In your opinion, what invention is the most important in human history? Why?

 

There is a number of them, but the most recent one is most certainly the digital revolution: computer, Internet and all those kinds of things. They really provided the basis for all the other technologies to flourish, the ones we use now... Like Facebook. It’s a very simple idea, but if the Internet or the computer was not available, that sort of technology wouldn’t be possible. Again, there are a lot of technologies that are important, but probably the one with the most impact was from computers and the Internet.

 

 

What’s your own biggest achievement?

 

I used to be a manager for NASA’s aviation safety program and I feel very proud to have been a part of that team, because they conduct important research with the goal of ensuring safety for people when they fly.
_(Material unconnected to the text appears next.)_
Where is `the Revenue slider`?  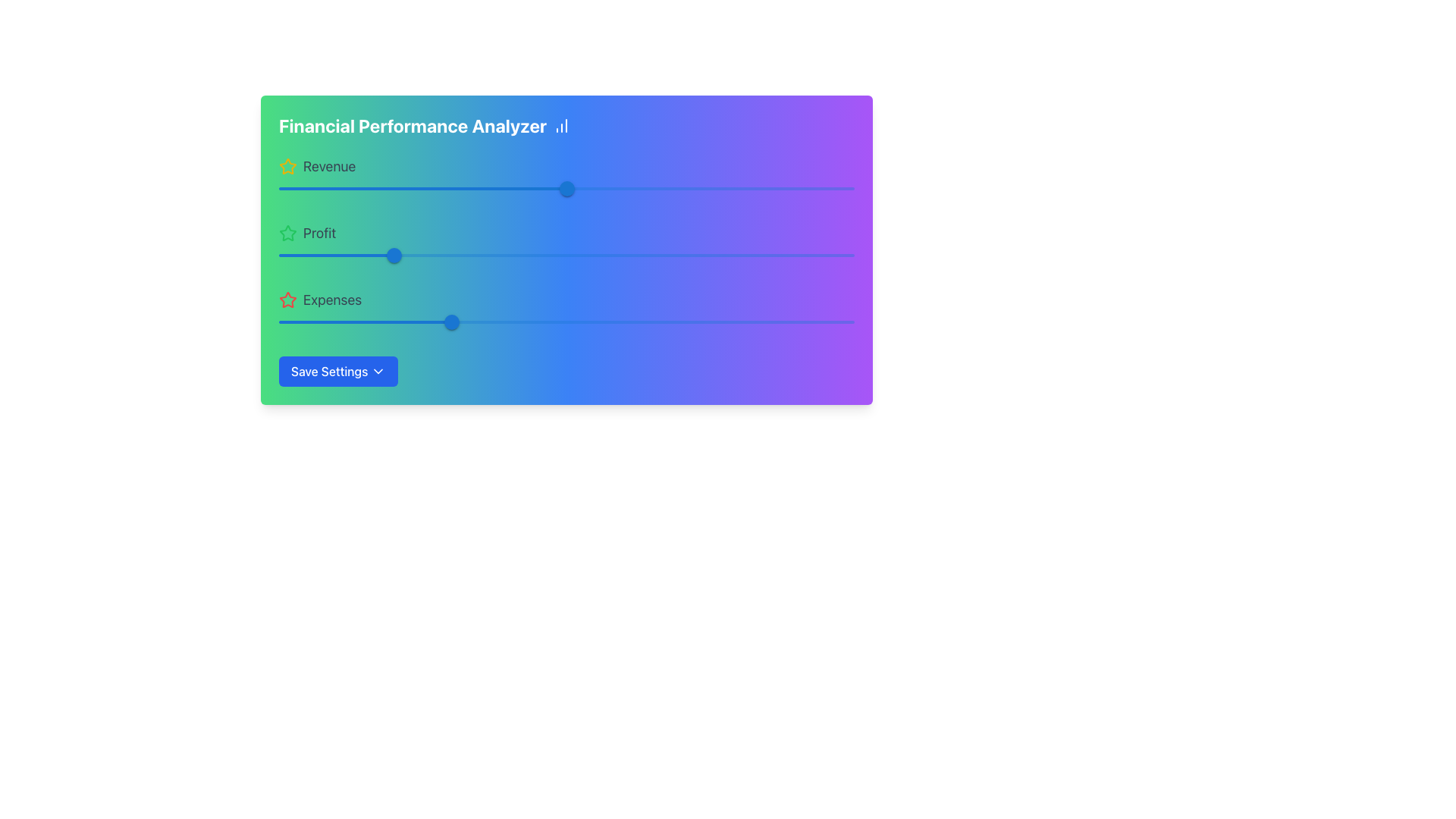 the Revenue slider is located at coordinates (538, 188).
We really want to take care of them, so that they feel safe and don’t feel anxious getting on an airplane. Working on aviation safety probably was my proudest achievement.

 

 

What do you think: how will our world change in the next 5-10 years?

 

I think we will see a lot more autonomy, autonomous systems: cars, vacuum cleaners – these type of systems in my view. In 5-10 years a lot of things that we do now will probably be automated by some sort of artificial intelligence. Robots will probably help and have more of an impact on what humans do now. I think that this is the most promising area.

 

 

What’s the best country to be the scientist from your point of view?

 

That is a difficult question given all of the different capabilities from the global community. However, I have been to Russia a few times and am impressed with your nation’s aeronautics research capabilities. It is also fascinating to see first-hand the talents and capabilities of the Moscow Institute of Physics and Technology. The students here have a unique opportunity to make a positive impact on the global aviation and aerospace community.